Penelope Fiona Efstathiou
My art practice is an exploration of painting and drawing whilst portraying my feelings towards current affairs and how I react to them. I use my painting as a way to express myself.
Penny's genuine interest, passion, and motivation was to explore her creative strengths in painting and mark making, which was often instinctive. She was a self taught painter and graduated with a BA Fine Art from Nottingham Trent University.
She spent most of her working life in the hospitality industry, as a head chef, setting up new restaurants and kitchens. As a chef, she was still a creative practitioner, as plating food is an artform in itself. She always presented food considering the aesthetic look of the plate and not just the taste. In the early years of being a mother, she took painting classes and walled her own home in her own artwork, often inspired by the impressionist painters.
I feel my painting is in the early experimental stages and I enjoy exploring with a broad range of materials and colours. I want to understand more about the language of painting, mark making and abstraction.
She liked to locate herself as an abstract painter as it is where she felt that she connected with other artists. She was interested in a broad range of painters from Goya and Henri Matisse to the early abstract expressionist painters such as Hans Hoffman, Wassily Kandinsky and Jackson Pollock. She admired the freedom of their work and the diversity of their techniques.
Colour was an important element in her work, it seemed to be an inbuilt automatic reaction to her way of seeing the world around her. She used colour as a dominant element to express emotion and mood, to bring or recall a feeling or a memory to the conscious mind. It allowed her the freedom of expression in the process of application, as well as the physicality of applying the paint to a canvas.

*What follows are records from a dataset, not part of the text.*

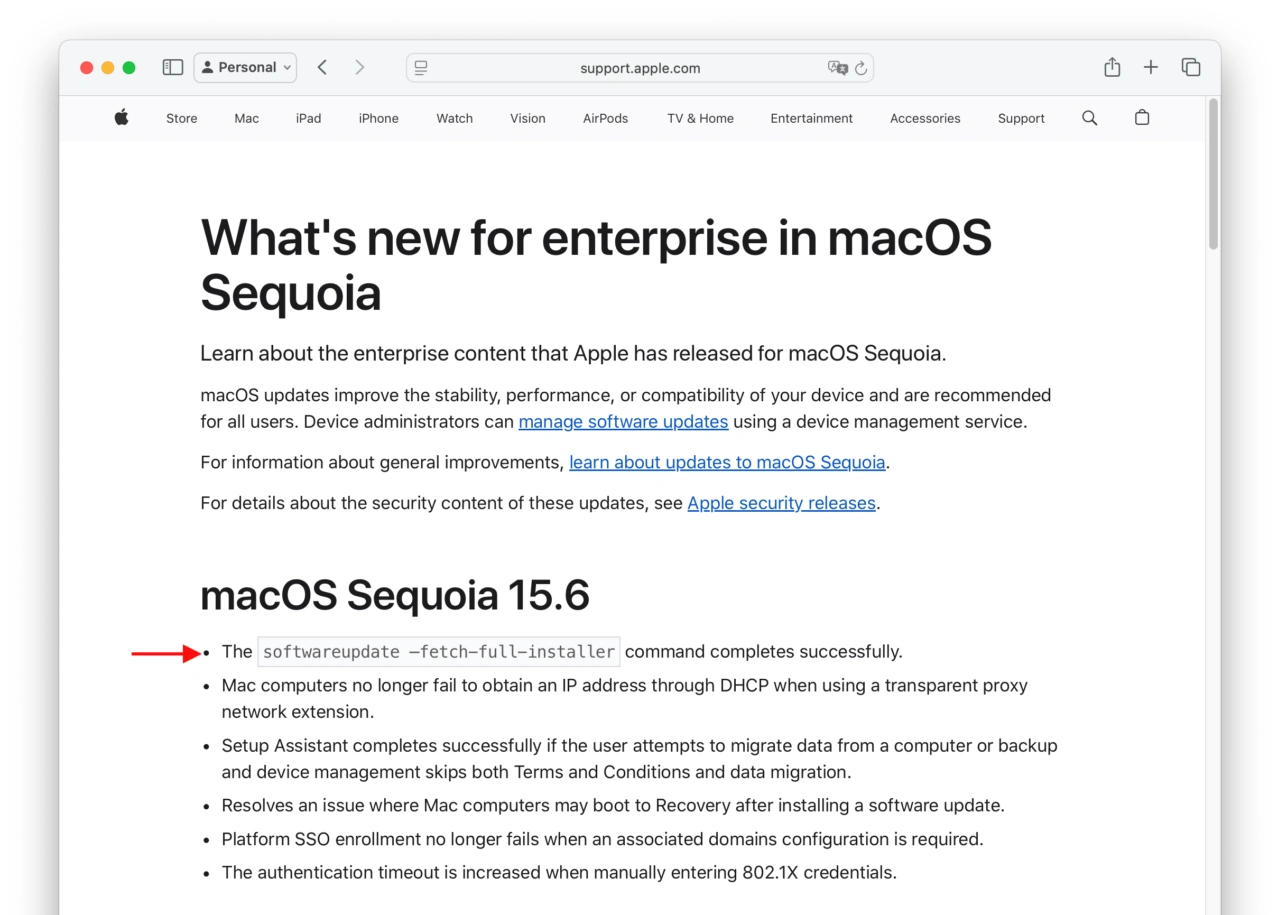1280x915 pixels.
Task: Click the "manage software updates" link
Action: tap(622, 421)
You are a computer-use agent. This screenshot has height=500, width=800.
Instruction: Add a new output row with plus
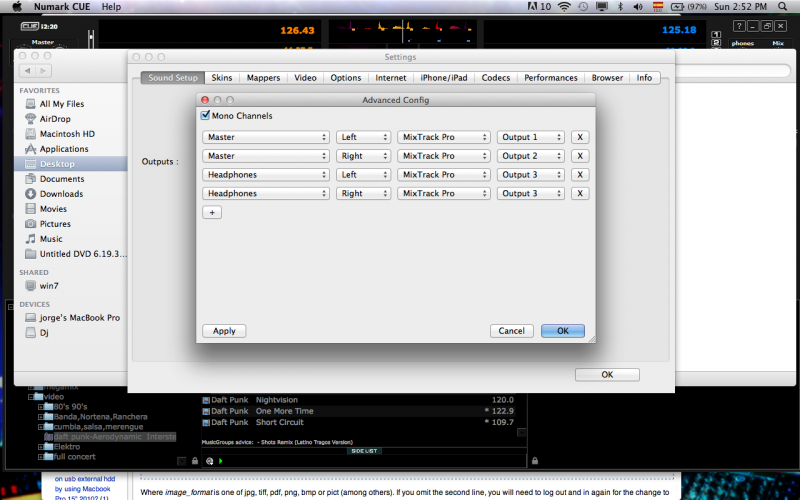click(211, 212)
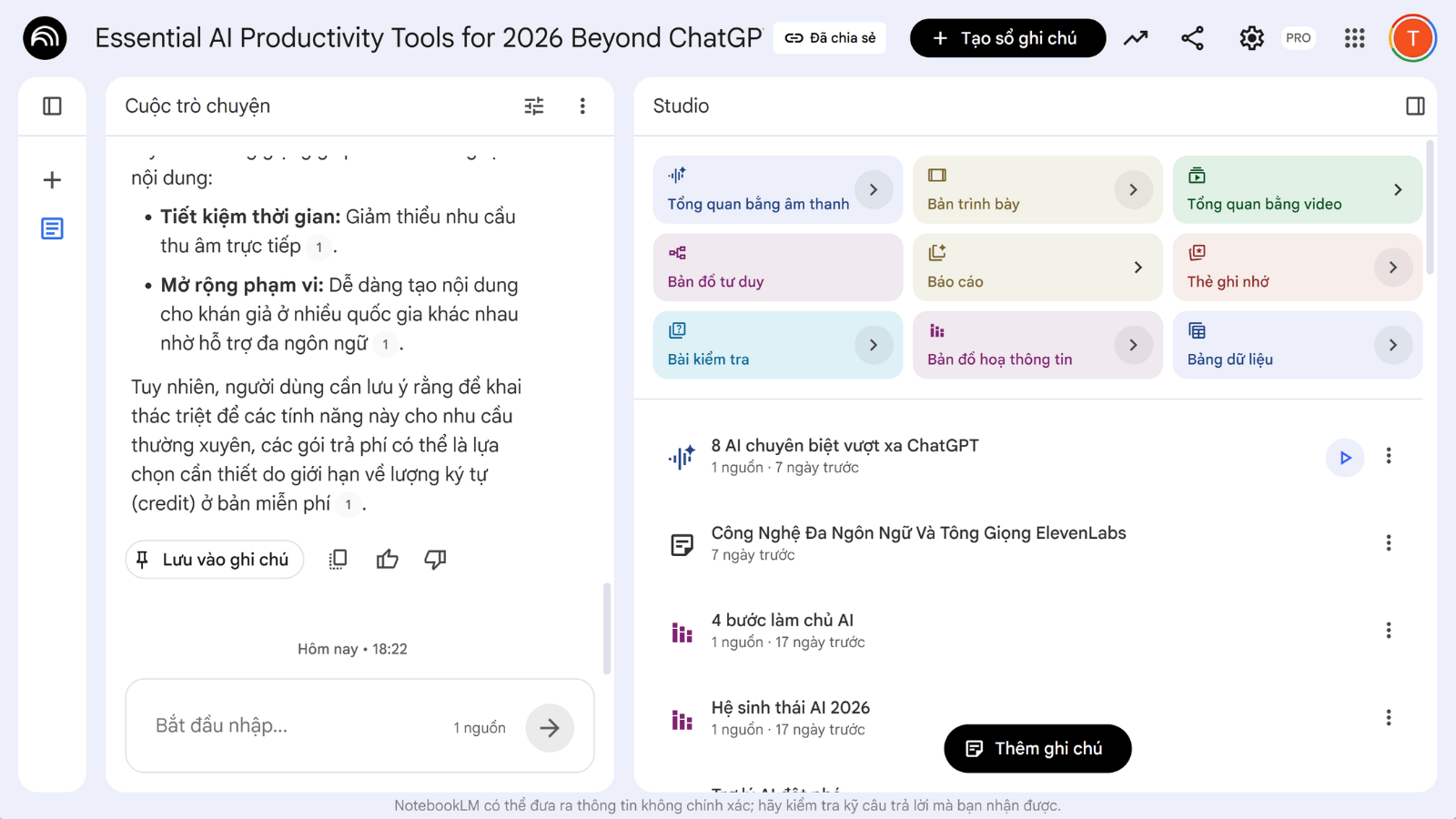Mark response with thumbs down

coord(435,560)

I would like my work to have intention and to represent, taking off the mask, scratching the surface showing sincerity, vulnerability creating an image that stands for something else, made by one mind, that can be shared with others.

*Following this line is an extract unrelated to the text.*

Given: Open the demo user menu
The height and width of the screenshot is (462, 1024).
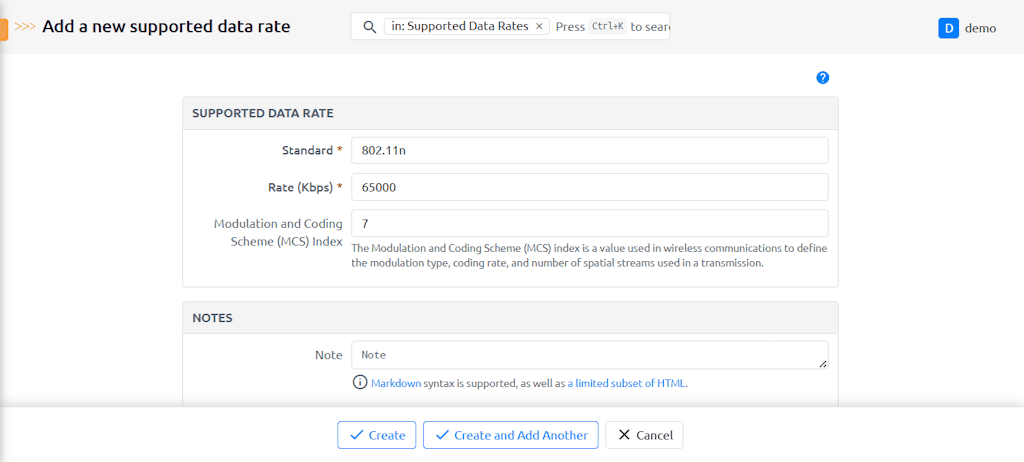Looking at the screenshot, I should pos(980,28).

Penelope (Penny) Rissik-Efstathiou was born on March 3, 1963, in Woking Surrey, and was brought up by her proud adoptive parents Henry William (Bill) and Clare Margaret Rissik.

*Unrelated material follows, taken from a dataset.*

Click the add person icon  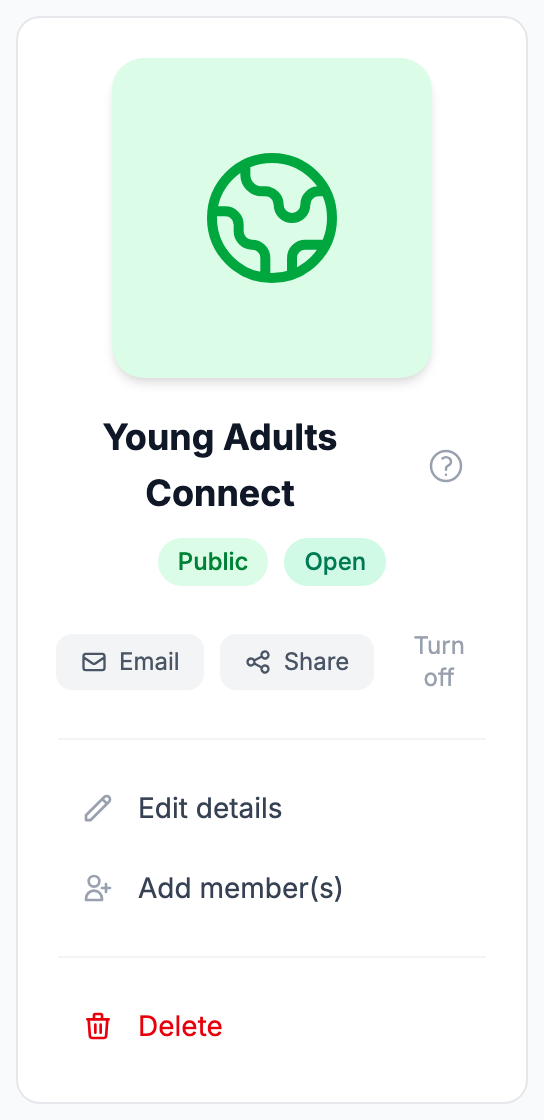[x=98, y=889]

As Bill was in the army Penny grew up in various UK and Canadian bases. By all accounts she was a true rebel child, quietly confident, never wanted to be told what to do as she made her own rules – proving she was determined and head strong from a young age. She was also intelligent, smart and savvy despite bunking off a few lessons at school! Penny was schooled both in Canada and the UK, as when her father came out of the army the family settled in Malvern, Worcestershire.
Whilst living in Canada she had learned to ski which she loved, played Ice Hockey and ice skated which she carried on when she came back to UK and learnt how to do figure skating; a very different more poised and elegant technique to skating around the ice hockey pitch.
Penny had passionately wanted to go Art School however whilst her art work was of a superb standard – because she had not gained the necessary A levels, she was unable to gain entry. Instead, she followed her second passion and that was cookery and enrolled at a culinary school in London. Once qualified she worked in many different fancy London restaurants including the Café de Lance rising to the position of head chef, which for a woman to achieve back in the 80's was quite an accolade.
The passion for art had never gone away and she carried on painting through most of her 'hospitality' years; she finally embarked on her BA Fine Art degree course in 2017.
During her studies she made many friends with other fellow artists, and she also became part of the Bentinck Art Studio. It was a tough time to study for a degree as the pandemic struck in the middle of it. During Covid, and as hospitality was so badly hit – Penny had worked at a Covid testing site and she carried on working hard to complete her degree – which she did and proudly graduated in 2021.
What happened next was not part of the plan – as devastatingly, in the same year as graduating, she was diagnosed with cancer. Penny's sunset came on Thursday 7th November when after courageously trying to beat cancer she passed peacefully at the Hayward House hospice with Angelena and Isabella by her side.
This website is maintained by her daughters, sharing their mother's passion and work with the rest of the world.